Pressemitteilung der BIs Gegenwind Hassenroth und Otzberg zum Gespräch mit den Odenwälder Grünen am 20. Februar 2017 

Vertreter der Bürgerinitiativen Gegenwind Hassenroth und Otzberg trafen sich Ende Februar mit dem Kreisvorstand der Bündnis 90/Die Grünen in Michelstadt, um die Bedenken der Bürgerinitiativen gegen den Bau von Windkraftanalgen im Märkerwald, nur 1.000 m von Hassenroth entfernt, vorzutragen. Anwesend waren auch die Landtagsabgeordnete Martina Feldmayer und der Bundestagskandidat der Grünen Frank Diefenbach.Die BIs erläuterten, dass einerseits die Gemeinde Otzberg, Eigentümerin des Märkerwaldes, ein Interessenbekundungsverfahren zur Auswahl eines Projektierers vorantreibt.

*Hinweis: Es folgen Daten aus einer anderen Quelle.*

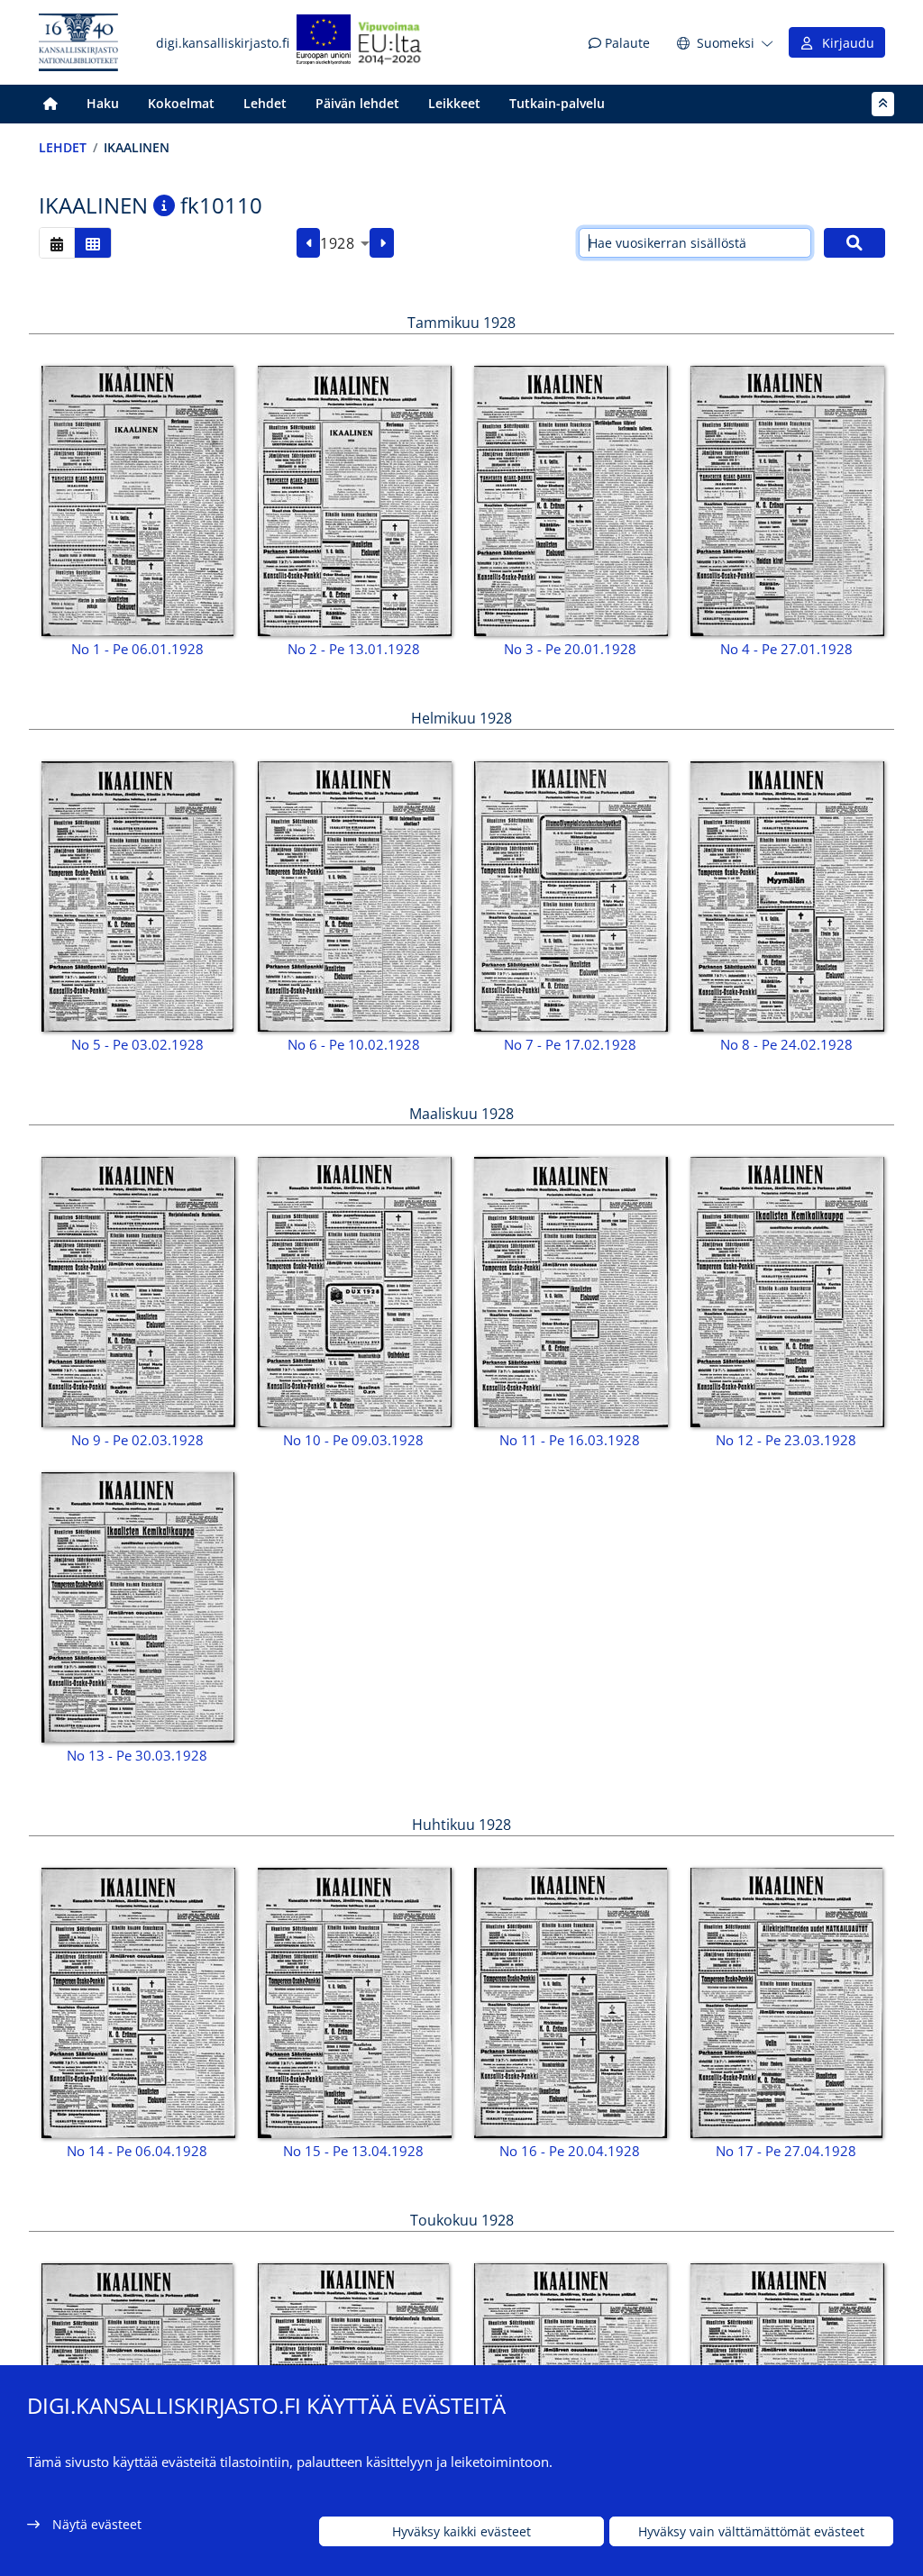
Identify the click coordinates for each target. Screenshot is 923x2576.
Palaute (625, 42)
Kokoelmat (181, 103)
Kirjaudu (844, 42)
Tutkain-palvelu (557, 103)
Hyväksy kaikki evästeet (461, 2531)
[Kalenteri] (57, 243)
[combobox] (345, 243)
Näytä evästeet (97, 2524)
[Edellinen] (309, 243)
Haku (103, 103)
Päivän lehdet (357, 103)
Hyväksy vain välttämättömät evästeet (751, 2531)
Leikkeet (454, 103)
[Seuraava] (382, 243)
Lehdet (265, 103)
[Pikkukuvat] (93, 243)
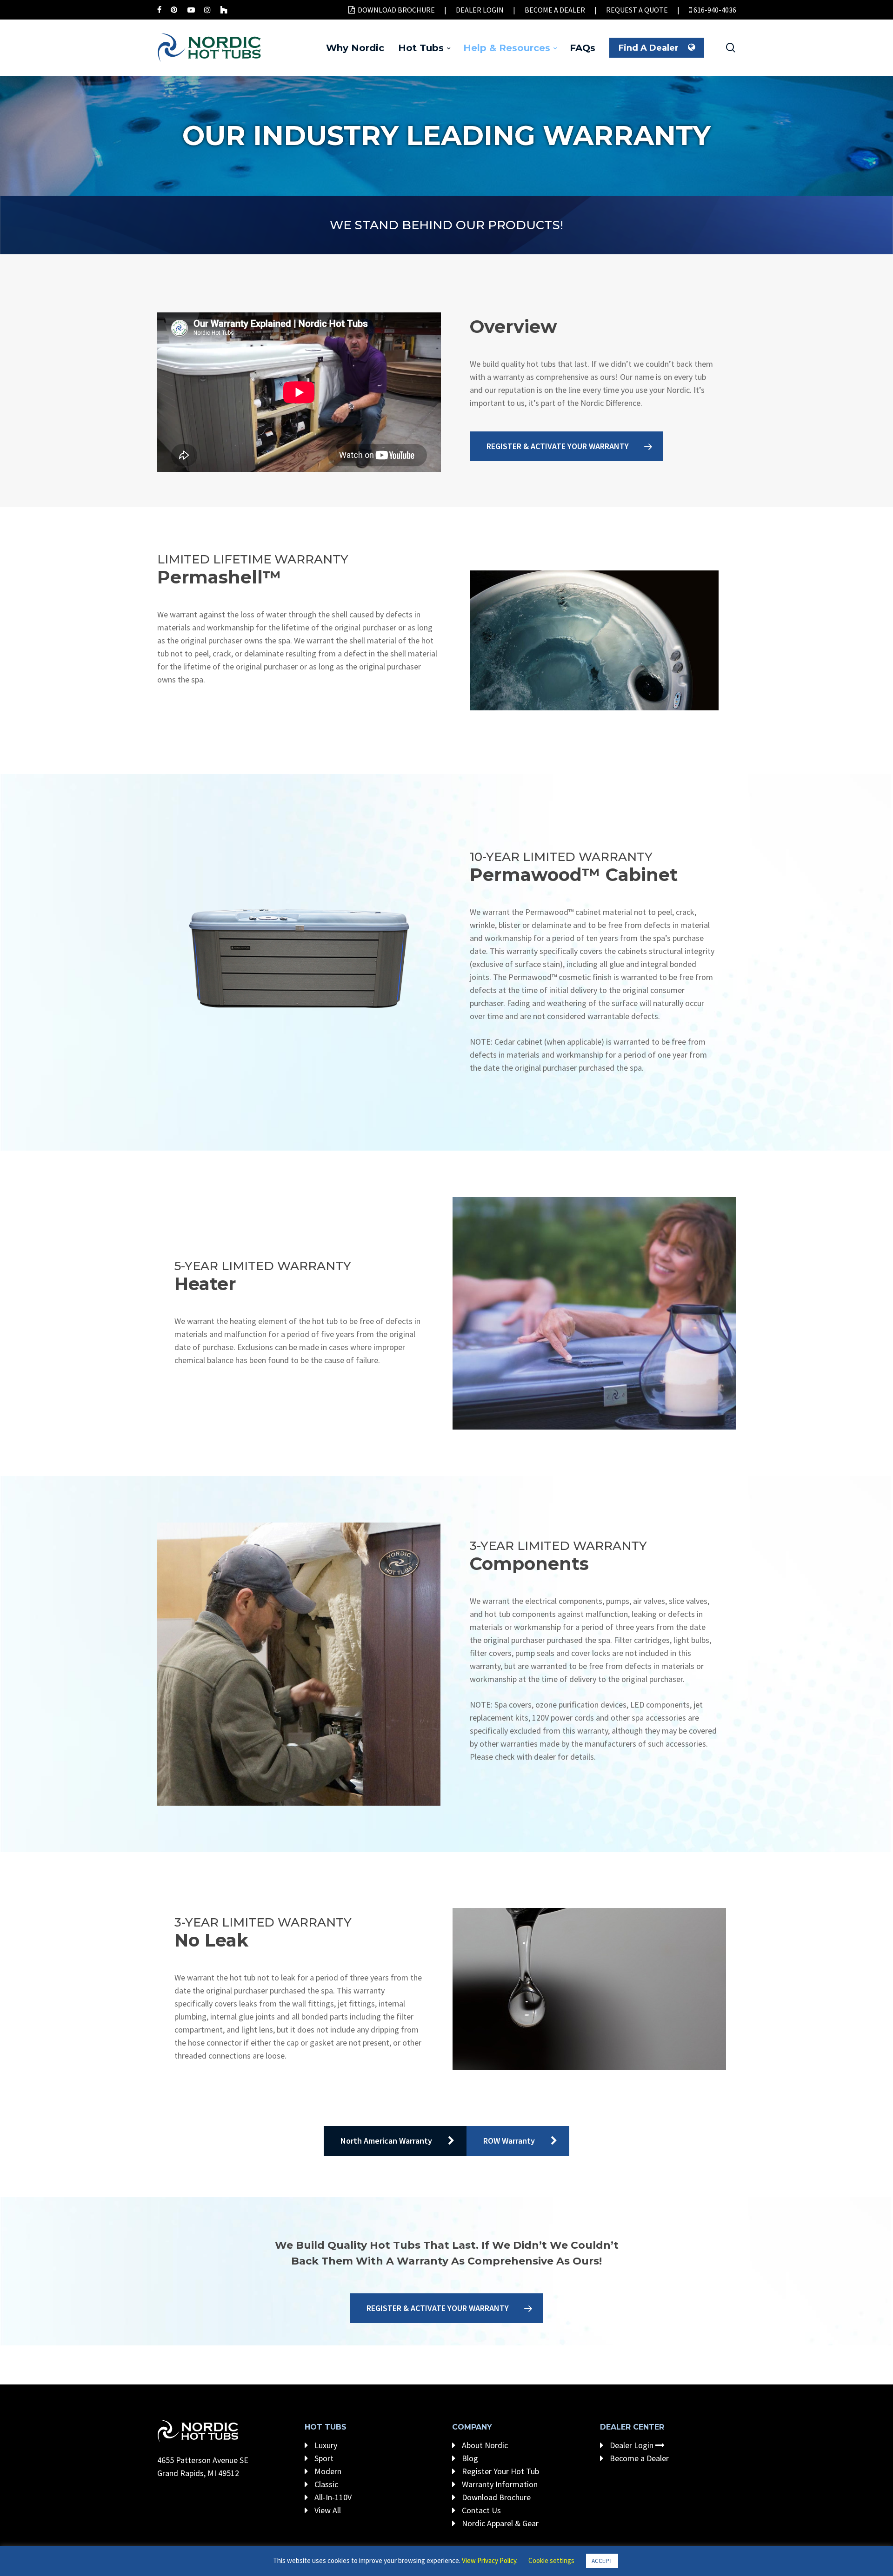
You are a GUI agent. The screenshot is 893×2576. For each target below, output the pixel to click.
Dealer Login (631, 2445)
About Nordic (484, 2445)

Im Zuge der Otzberger Interessen aber auch ein Teil des Gebietes im Entwurf zur 2. Offenlage des TP EE gelangte. Dieser Regionalplan wird nach der 2. Offenlage erneut in der Regionalversammlung zur Abstimmung gestellt werden, der auch eine Vertreterin der Odenwälder Grünen angehört.

Die BIs bemängeln, dass mit dem Märkerwald ausgerechnet ein Gebiet ausgesucht wurde, dem ein aktuelles Naturschutzgutachten eine hohe Artenvielfalt bestätigt und das als hochsensibles Gebiet für gefährdete Vogelarten gilt. Die vom RP Darmstadt angenommenen Schutzradien z. B. um Rotmilan-Horste beruhen zudem auf veralteten bzw. unzureichende Daten, wie die BIs in einer Einsichtnahme beim RP in die relevanten Karten feststellen mussten. Dass ausgerechnet dort WKAs gebaut werden sollen, wo man andernorts mit öffentlichen Geldern die auch im Odenwald stark zurückgehende Biodiversität zu erhalten versucht, ist völlig unverständlich.

Neben dem Naturschutz erläuterten die BIs auch die besonders bedrängende Wirkung für Hassenroth, die Existenzgefährdung von Tourismusbetrieben im staatlich anerkannten Erholungsort, die Beeinträchtigung des Denkmals Veste Otzberg, das Sinken der Immobilienwerte bis hin zur Unverkäuflichkeit sowie die eklatanten Auswirkungen auf die Gesundheit der Menschen durch Schall, Infraschall und Schattenschlag.

Die Grünen machten deutlich, dass für sie kein Weg an dem Ausbau der Erneuerbaren Energien vorbei geht und dass durch die Dezentralisierung der Energieerzeugung sich die Zahl der Betroffenen und damit der Widerstand in der Bevölkerung stark erhöht. Allerdings versprachen die Vertreter, die vorgelegten Gutachten und Einwände sorgfältig zu prüfen. Beide Seiten vereinbarten dazu, weiter in Kontakt zu bleiben. Die Bürgerinitiativen werden mit großer Spannung verfolgen, wie sich die Odenwälder Grünen in Sachen Märkerwald positionieren werden. Insbesondere nachdem die Grünen-Kreistagsfraktion in einem jüngsten Presseartikel ihre Besorgnis hinsichtlich der Biodiversität kundgetan und die Kommunalpolitik zu vermehrten Anstrengungen aufgefordert hat.